━━━ Data supplied
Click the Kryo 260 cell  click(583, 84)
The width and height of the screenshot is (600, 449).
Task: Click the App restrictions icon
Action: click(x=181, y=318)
━━━━━━
━━━ Data supplied
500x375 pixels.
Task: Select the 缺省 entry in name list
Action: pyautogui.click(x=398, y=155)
━━━━━━
Problem: Give back the lines from the one containing "500x375 pixels." through the one containing "Action: pyautogui.click(x=398, y=155)", switching "name list" to "option list" and leaving everything else in those rows unchanged.

Written solution:
500x375 pixels.
Task: Select the 缺省 entry in option list
Action: pyautogui.click(x=398, y=155)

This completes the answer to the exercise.